In 2005, Gordon and Bruce Nemerov co-edited Lost Delta Found: Rediscovering the Fisk University-Library of Congress Coahoma County Study, 1941-1942. With Lost Delta Found, Publishers Weekly stated that "Gordon and Nemerov have rescued from oblivion an important study of black life in rural Mississippi." [11]

Gordon has also written two books about Elvis Presley in cooperation with the singer’s Graceland estate: Elvis: The King on the Road [12] and The Elvis Treasures. [13]

Gordon's latest book, Respect Yourself: Stax Records and the Soul Explosion sets the story of America’s premier soul music company against Memphis’s history of racism and segregation.

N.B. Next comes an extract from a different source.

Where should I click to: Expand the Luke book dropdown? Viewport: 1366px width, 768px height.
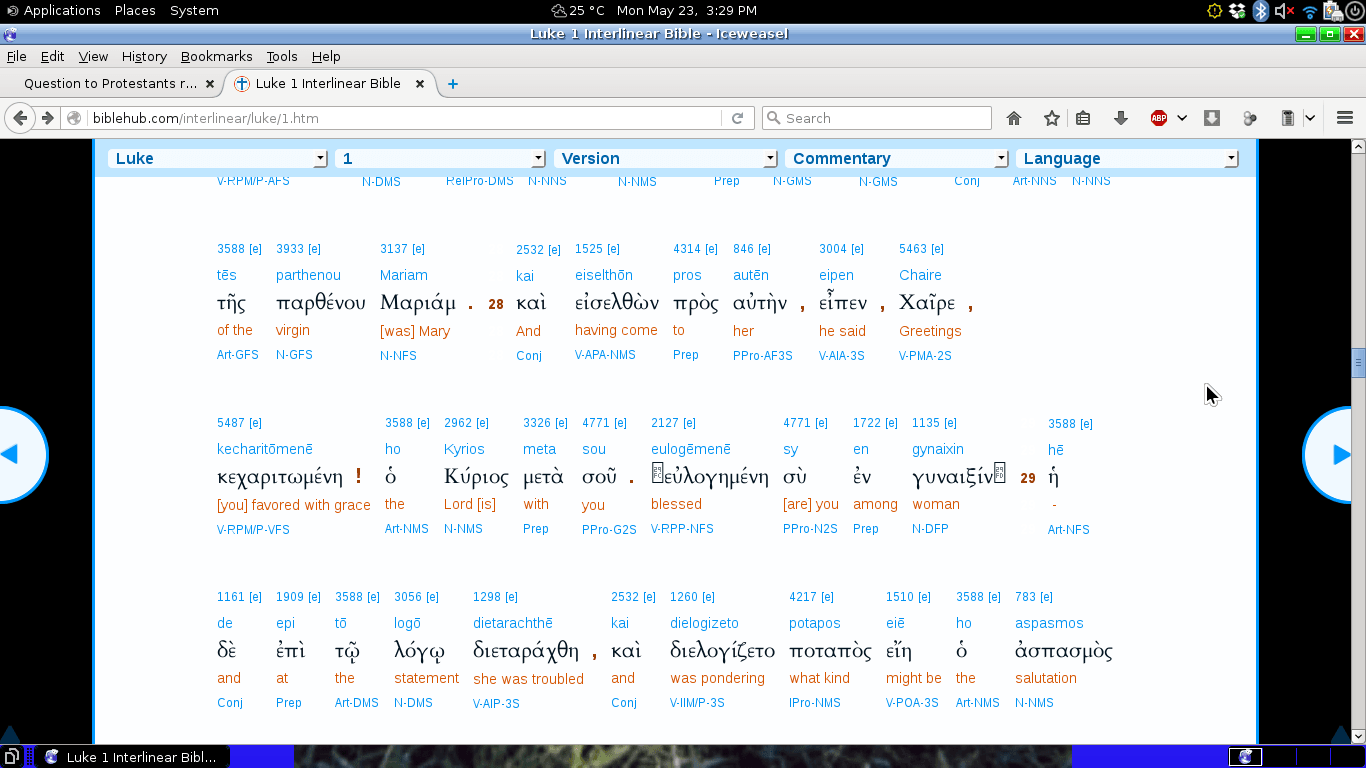[x=218, y=158]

The book has gone into four hardback printings and received accolades from the Wall Street Journal, the New York Times, and Rolling Stone. Neil Spencer of The Guardian noted Gordon's ability to "[write] with infectious brio and devotion, drawing on a mass of interviews for what is an engrossing, sometimes salutary narrative." [14]

Awards/nominations

Work Award Result
Al Green Anthology (box set) 1997 Grammy Award Nominated
The Road To Memphis (Martin Scorsese Presents the Blues: A Musical Journey) 2003 Grammy Award Nominated
Muddy Waters: Can't Be Satisfied 2004 Grammy Award Nominated
Respect Yourself: The Stax Records Story 2009 Grammy Award Nominated
Johnny Cash's America 2010 Grammy Award Nominated
Keep an Eye on the Sky 2011 Grammy Award Won

[15]

Music videos

Gordon has directed a number of music videos for artists including Cat Power, Tav Falco's Panther Burns, Flat Duo Jets, Big Ass Truck, and Mojo Nixon.